The most impressive aspect of DPLA is that it is not a library at all, but an intelligently constructed catalogue to many libraries, which are contributing their collections. DPLA, in other words, is a “pointer” service, which is, I think, exactly what the world wants. So a search on DPLA fetches documents from all over the place. I was just looking at something from the holdings of the University of Illinois, then I clicked a bit and was taken to Brewster’s Kahle’s Archive.org. Ten minutes on the home page and you can “visit” many libraries. If this is not cool, I don’t know what is.

This idea of a “pointer” service and the need for some kind of curated metasearch option is precisely what drove the creation of the Post-Reformation Digital Library (PRDL). The PRDL and DPLA are in this respect similar, despite differences in scope, size, scale, support, and (perhaps) significance. We might think of them as “pointer” sisters!
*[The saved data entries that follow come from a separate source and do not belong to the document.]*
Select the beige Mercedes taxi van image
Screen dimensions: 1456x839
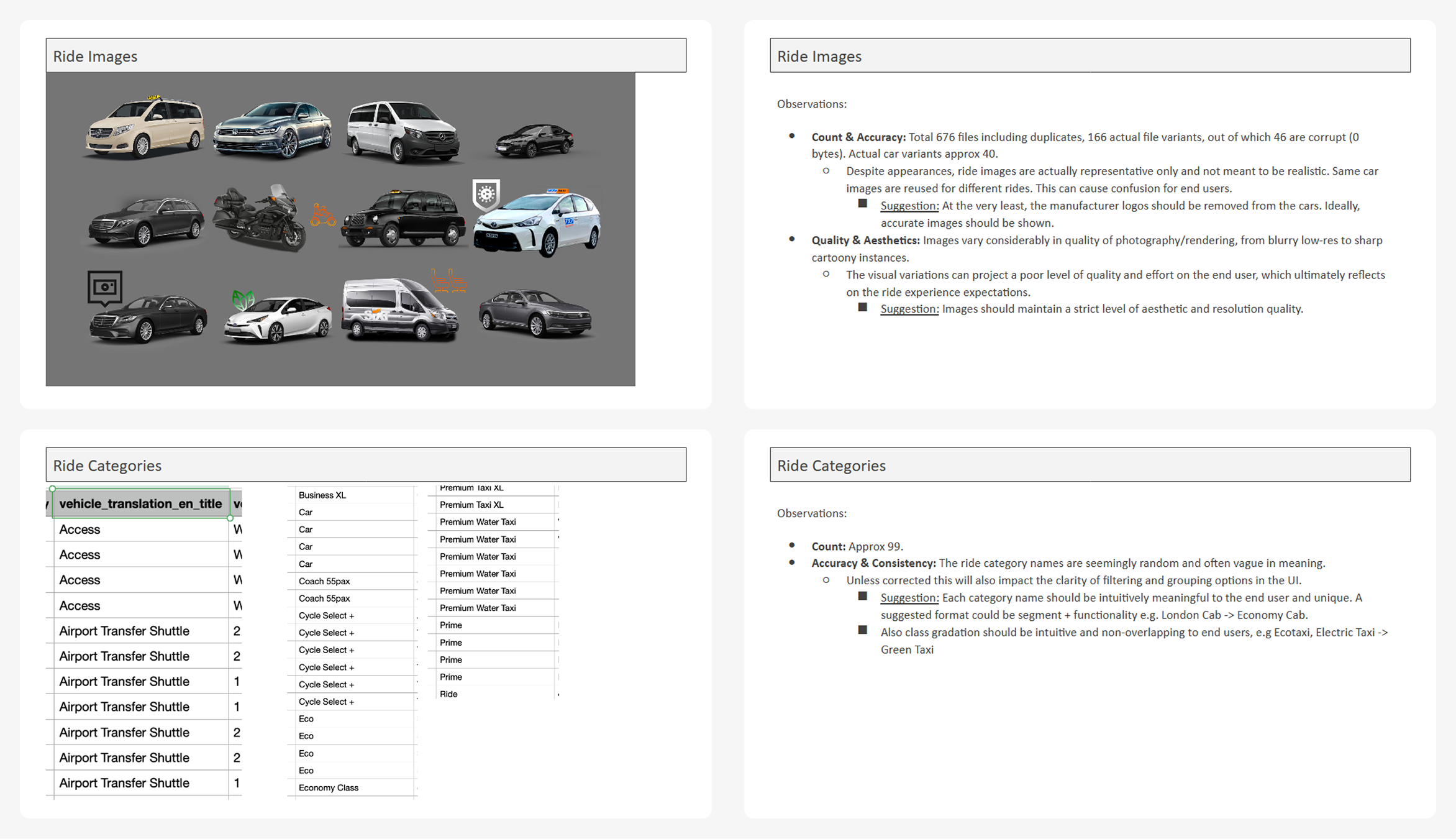pos(145,127)
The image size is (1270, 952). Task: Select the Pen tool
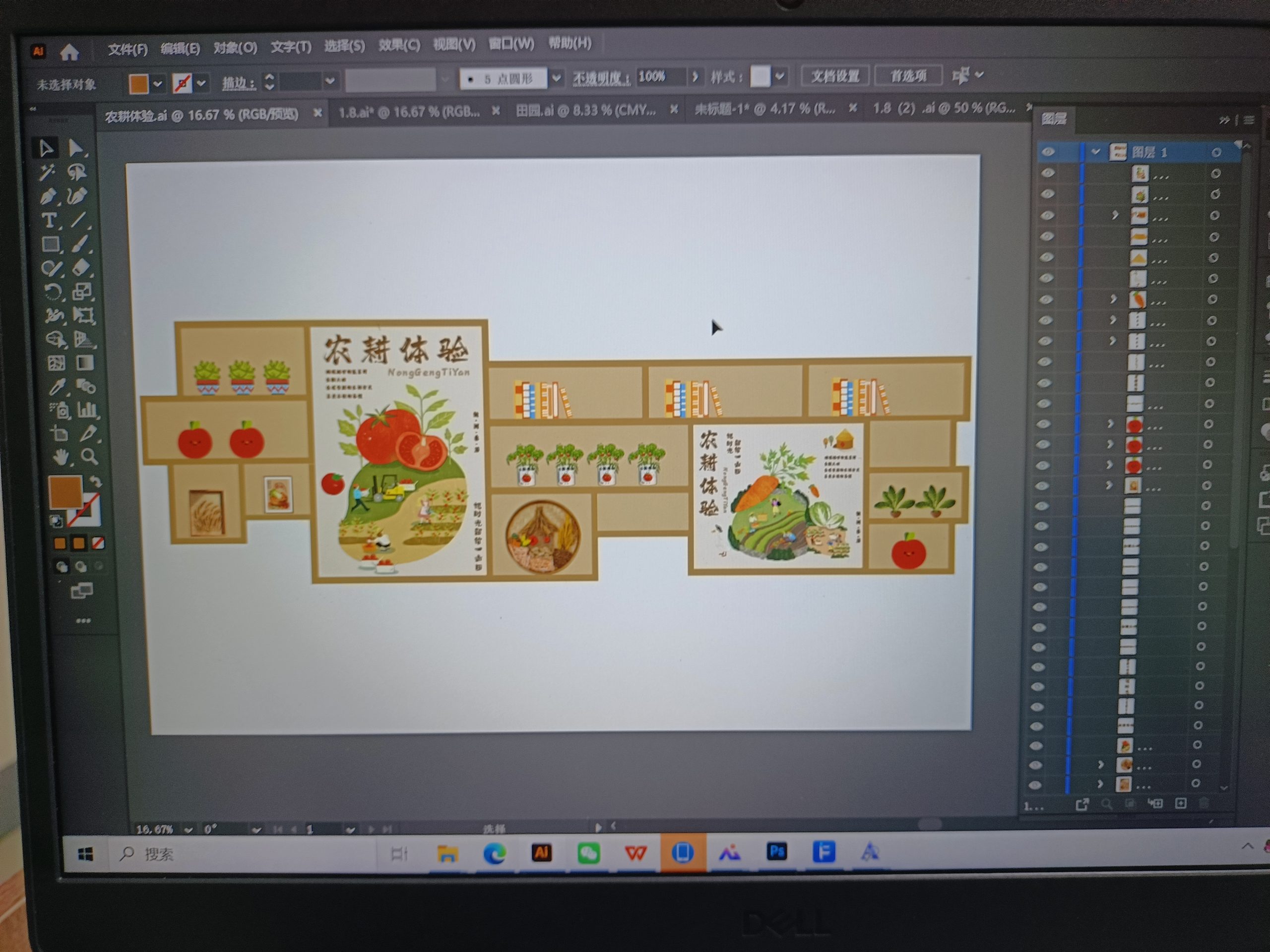[48, 197]
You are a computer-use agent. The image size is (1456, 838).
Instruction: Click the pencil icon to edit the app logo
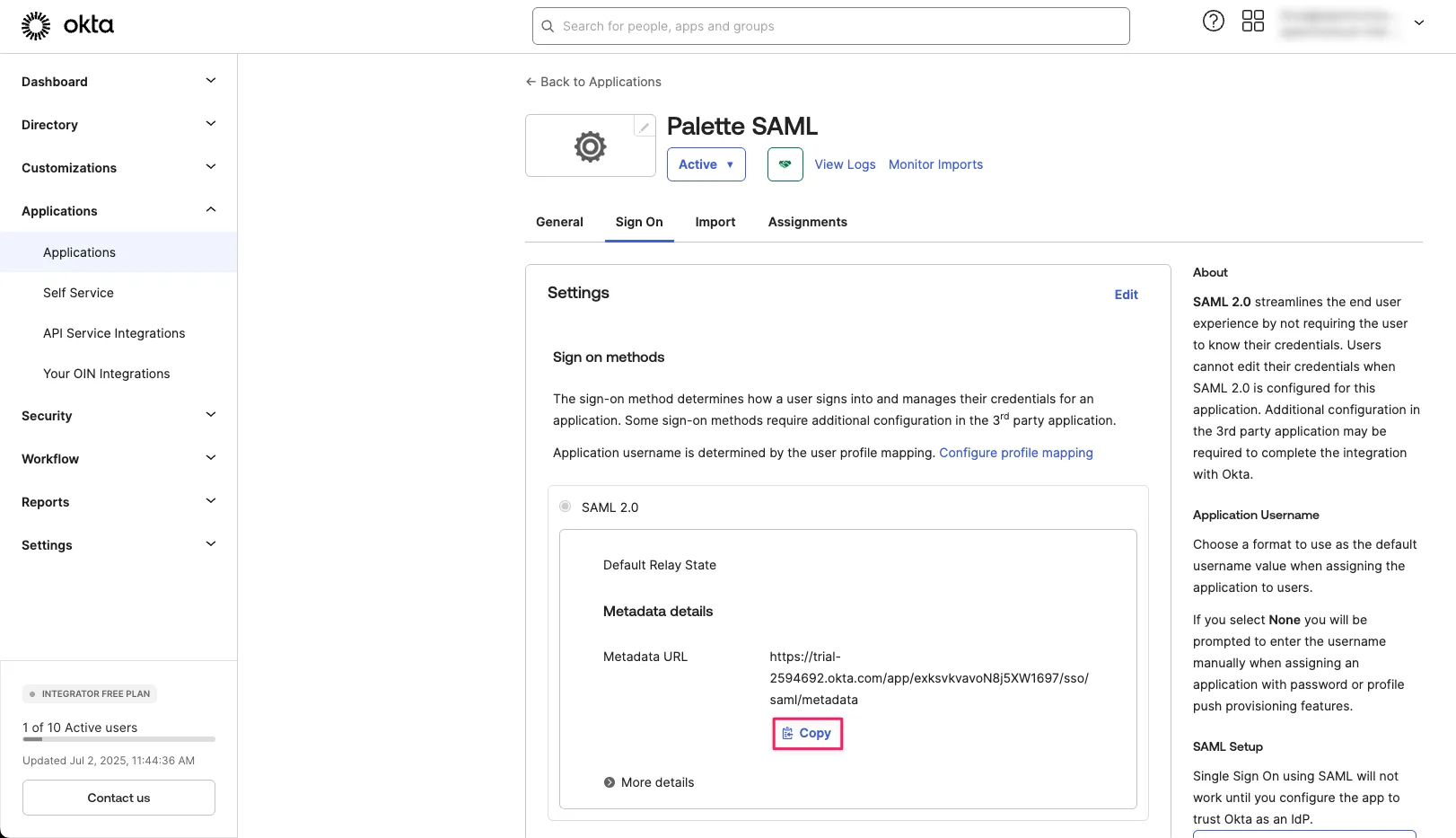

Today the DPLA announced a partnership with the David Rumsey Map Collection, which has a truly impressive array of maps in various formats. Be sure to check out Rumsey’s collection of early modern maps. The oldest map I found thus far was a facsimile of a map of America by one Peter Martyr d’Anghiera (1534).

Come to think of it, “pointer” services like PRDL and DPLA are also “maps” of a kind, pointing us toward heretofore hidden treasure troves of digital source material. Given the overlap in purposes between the two, no doubt our PRDL team will have to take note of the “openness” of the DPLA code and partnership setup that Lincoln Mullen highlights in his intro to DPLA.